Waar rook is….
In dit derde artikel, ter gelegenheid van World No-Tobacco Day 2002, toont Luc Martial aan hoe de anti-rokenorganisaties het hele overheidsbeleid met betrekking tot tabak in Canada hebben overgenomen.
“Tobacco control is very much out of control. At the centre of this emerging chaos are publicly funded anti-tobacco lobbyists, and, on the sidelines, everyone else. Relegated to simply dotting the “i” and crossing the “t” on ever more aggressive regulations, Canadian governments have effectively painted themselves into a corner by allowing a handful of extremists to essentially wrestle stewardship of a public issue away from the public.”
The Ministerial Advisory Council on Tobacco Control (MAC) was created last year by then Minister of Health, Allan Rock. In Mr. Rock’s fervour to essentially kill Senator Colin Kenny’s Bill S-15 (Tobacco Youth Protection Act), he created a $210-million Mass Media component within the subsequently approved half-billion-dollar Federal Tobacco Control Strategy (FTCS). The creation of the MAC was a last-hour initiative aimed at securing the anti-tobacco lobby’s strategic support away from the Kenny bill.
Originally designed as an Advisory Committee on Health Promotion and Tobacco, its specific mandate was to advise on “effective mass media strategies and messages,” but the anti-tobacco lobby would not be bought off that cheaply. It secured for itself a more comprehensive mandate that included providing strategic advice and research on tobacco taxation, product modification cessation programs, community mobilization, youth access issues and industry denormalization. With a budget of $400,000 to play with (in 2001-2002), its initial work on the “light” and “mild” issue in Canada painted a very clear picture of how MAC will continue to be the anti-tobacco lobby’s most effective tool for bypassing both departmental process and public accountability.

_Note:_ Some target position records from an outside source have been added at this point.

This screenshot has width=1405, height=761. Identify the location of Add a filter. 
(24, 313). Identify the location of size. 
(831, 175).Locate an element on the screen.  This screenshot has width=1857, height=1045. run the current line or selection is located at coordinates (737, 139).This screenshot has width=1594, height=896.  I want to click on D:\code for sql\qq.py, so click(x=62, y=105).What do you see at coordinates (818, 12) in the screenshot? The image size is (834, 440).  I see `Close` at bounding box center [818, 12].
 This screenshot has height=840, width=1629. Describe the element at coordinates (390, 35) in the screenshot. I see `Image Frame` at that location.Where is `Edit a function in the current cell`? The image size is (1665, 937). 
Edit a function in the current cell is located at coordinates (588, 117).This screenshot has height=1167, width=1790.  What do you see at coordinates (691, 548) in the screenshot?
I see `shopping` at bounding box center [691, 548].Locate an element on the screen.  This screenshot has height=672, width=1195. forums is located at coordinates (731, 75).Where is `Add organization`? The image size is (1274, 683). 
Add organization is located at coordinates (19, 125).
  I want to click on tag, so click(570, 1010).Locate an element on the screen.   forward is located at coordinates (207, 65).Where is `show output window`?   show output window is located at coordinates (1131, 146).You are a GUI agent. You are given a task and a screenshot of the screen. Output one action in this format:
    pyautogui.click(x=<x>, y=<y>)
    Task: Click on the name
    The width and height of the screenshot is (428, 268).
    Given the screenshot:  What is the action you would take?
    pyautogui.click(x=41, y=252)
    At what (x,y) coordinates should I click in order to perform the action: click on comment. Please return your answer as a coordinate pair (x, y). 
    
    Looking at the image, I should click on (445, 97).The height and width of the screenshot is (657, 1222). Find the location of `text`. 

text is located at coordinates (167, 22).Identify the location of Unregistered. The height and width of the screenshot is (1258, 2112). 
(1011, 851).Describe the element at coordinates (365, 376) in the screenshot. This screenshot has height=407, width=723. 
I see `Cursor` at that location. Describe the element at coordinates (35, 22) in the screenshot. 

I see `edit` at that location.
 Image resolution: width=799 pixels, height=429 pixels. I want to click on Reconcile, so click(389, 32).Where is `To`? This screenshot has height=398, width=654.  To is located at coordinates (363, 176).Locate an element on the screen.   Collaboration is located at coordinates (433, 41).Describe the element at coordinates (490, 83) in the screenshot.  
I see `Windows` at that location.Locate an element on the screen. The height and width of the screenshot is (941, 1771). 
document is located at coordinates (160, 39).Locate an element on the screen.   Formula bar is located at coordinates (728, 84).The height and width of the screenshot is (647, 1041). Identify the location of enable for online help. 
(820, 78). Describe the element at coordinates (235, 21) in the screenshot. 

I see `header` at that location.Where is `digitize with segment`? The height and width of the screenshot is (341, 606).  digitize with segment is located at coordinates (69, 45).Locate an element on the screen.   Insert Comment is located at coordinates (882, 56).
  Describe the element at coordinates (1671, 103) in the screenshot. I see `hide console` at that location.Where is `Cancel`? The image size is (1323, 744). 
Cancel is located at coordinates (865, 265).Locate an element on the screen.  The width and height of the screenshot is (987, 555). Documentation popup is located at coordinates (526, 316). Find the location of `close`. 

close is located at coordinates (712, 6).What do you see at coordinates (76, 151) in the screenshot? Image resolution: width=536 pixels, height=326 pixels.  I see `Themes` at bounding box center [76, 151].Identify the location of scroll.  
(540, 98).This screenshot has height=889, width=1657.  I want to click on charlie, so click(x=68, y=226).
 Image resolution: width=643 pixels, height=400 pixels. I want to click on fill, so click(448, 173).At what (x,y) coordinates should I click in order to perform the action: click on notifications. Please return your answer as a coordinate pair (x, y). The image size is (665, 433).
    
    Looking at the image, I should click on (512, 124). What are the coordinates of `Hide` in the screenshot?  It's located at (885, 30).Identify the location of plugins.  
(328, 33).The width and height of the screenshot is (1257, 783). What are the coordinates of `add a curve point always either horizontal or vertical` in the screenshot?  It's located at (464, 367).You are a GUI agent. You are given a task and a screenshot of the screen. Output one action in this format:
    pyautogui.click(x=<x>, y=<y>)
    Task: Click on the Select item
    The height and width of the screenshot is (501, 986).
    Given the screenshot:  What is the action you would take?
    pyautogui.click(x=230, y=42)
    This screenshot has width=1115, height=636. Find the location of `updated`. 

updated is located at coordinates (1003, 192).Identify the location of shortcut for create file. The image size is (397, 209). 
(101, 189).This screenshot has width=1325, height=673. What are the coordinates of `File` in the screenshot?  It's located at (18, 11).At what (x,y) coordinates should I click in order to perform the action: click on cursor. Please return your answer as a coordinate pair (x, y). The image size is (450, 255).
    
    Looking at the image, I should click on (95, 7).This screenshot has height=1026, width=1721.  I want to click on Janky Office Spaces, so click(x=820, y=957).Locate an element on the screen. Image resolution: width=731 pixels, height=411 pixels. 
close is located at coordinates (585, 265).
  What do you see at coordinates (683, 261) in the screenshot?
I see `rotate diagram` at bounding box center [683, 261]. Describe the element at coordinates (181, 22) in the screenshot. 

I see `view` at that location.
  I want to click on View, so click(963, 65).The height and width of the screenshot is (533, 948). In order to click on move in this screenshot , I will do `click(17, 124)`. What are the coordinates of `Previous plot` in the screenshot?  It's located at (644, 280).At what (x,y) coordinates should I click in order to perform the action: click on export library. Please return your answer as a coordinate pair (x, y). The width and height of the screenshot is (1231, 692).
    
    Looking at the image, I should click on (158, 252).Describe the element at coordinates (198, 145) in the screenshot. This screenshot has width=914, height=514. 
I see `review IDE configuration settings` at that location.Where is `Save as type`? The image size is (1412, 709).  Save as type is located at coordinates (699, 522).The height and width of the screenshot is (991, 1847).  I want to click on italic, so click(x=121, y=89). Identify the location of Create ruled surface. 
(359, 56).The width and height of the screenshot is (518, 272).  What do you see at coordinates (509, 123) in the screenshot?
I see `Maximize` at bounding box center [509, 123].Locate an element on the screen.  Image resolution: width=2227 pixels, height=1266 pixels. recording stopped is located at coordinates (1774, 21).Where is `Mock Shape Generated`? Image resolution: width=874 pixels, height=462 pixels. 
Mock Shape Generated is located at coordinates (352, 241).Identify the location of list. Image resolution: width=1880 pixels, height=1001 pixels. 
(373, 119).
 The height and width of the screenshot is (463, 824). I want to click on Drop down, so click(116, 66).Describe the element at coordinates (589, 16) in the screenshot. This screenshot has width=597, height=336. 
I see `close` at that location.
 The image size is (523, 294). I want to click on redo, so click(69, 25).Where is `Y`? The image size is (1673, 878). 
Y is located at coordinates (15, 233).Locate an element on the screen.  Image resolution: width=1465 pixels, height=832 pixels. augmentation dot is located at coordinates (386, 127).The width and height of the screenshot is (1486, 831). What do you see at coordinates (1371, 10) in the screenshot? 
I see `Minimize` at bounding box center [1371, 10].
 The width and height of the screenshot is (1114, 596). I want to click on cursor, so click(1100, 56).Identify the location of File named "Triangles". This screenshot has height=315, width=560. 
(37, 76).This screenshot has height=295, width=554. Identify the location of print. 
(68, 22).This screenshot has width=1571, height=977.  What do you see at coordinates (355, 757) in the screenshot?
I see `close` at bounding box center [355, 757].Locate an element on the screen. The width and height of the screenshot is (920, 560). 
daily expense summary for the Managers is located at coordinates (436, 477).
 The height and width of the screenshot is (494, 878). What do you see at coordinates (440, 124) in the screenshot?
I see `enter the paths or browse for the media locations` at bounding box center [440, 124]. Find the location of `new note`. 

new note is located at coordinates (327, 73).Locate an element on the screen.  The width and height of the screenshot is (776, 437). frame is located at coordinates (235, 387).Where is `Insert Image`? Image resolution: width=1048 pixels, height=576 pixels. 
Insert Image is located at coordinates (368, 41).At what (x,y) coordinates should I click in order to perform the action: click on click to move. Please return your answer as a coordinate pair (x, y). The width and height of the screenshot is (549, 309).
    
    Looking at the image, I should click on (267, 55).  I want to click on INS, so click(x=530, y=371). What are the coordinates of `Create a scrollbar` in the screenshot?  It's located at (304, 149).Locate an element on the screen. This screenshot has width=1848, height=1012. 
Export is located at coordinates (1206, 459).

At the root of the problem is the fact that Health Canada appointed eight longstanding federally registered lobbyists to the board’s 14 original members. Never to miss an opportunity, groups like the Non-Smokers’ Rights Association (NSRA), Physicians for a Smoke-Free Canada (PSFC), and the Coalition québécoise pour le contrôle du tabac (CQCT) wasted no time in filling internally created “vacancies” on subcommittees with more of their own staff. With the total tally in, 14 members and participants on MAC are federally registered lobbyists. NSRA, for its part, has three staff members who either chair or participate in five of the seven subcommittees.
Canada is hét grote voorbeeld voor anti-rokengroepen in de hele wereld, inclusief Nederland. De invloed van een lobbygroep als Stivoro bij het Ministerie van VWS is eveneens erg groot.